Of course, this self cannot be rebuilt alone. A community is needed within which the self can be resurrected. Enter ISIS, which offers answers to what ails secluded Muslims across the globe.

Finding release through destruction of icons

One of the ways ISIS does this is through its brutal and iconoclastic campaigns of destruction. As these men struggle with what it is to be Muslim in a global age and wrestle with the secular identities, they find release and a salve for their tormented souls in destroying the images and icons in which God hides in a modern world where all images are, in effect, simulacra.

With this frame it is possible to posit that some ISIS members are not driven by a heightened sense of religiosity, but instead by the fear that their religion is just as relative as so many other variables in their life.

ISIS militants and leaders are not thoughtless iconoclasts; they possess an internally sound reasoning for destroying shrines and images that is set within a wider nexus of Salafi thought. But it must be realized that in their efforts to destroy shrines, statues and heritage sites, ISIS is attempting to defeat the tumultuous flood of secular skepticism in their own souls.
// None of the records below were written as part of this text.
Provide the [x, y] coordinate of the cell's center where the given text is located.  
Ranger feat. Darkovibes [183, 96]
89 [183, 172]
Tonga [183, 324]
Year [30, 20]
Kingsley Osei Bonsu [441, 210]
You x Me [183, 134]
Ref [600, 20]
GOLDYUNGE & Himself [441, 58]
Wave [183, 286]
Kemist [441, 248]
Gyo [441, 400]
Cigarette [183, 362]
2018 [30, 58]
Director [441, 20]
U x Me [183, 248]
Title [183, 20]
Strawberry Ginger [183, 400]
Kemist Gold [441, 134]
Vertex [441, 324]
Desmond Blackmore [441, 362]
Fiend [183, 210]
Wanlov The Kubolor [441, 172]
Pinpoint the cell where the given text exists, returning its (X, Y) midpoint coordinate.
This means we should consider ISIS within a wider context of discussions of modernity and religion. To understand ISIS, we cannot cast them out to the periphery as solely the product of bombastic Islamic rhetoric. Instead, as iconoclasts, ISIS—along with other jihadi Salafi groups such as Boko Haram, Al-Shabaab and the Taliban—should be considered as representing inherently modern philosophies, just as the West produces and consumes modern philosophies.

This perspective does not deny the Islamic elements of ISIS thought. But it also connects modernist, even postmodern, sensibilities to interpretations of ISIS actions and illustrates that ISIS is wrestling with questions of self and identity that we all struggle with—whether we admit it or not.

Ken Chitwood is a Ph.D. student and teaching assistant fellow at University of Florida studying religion in the Americas. He is affiliated with the Religion Newswriters Association as a Board Member and is an ordained Lutheran pastor in the Lutheran Church Missouri Synod.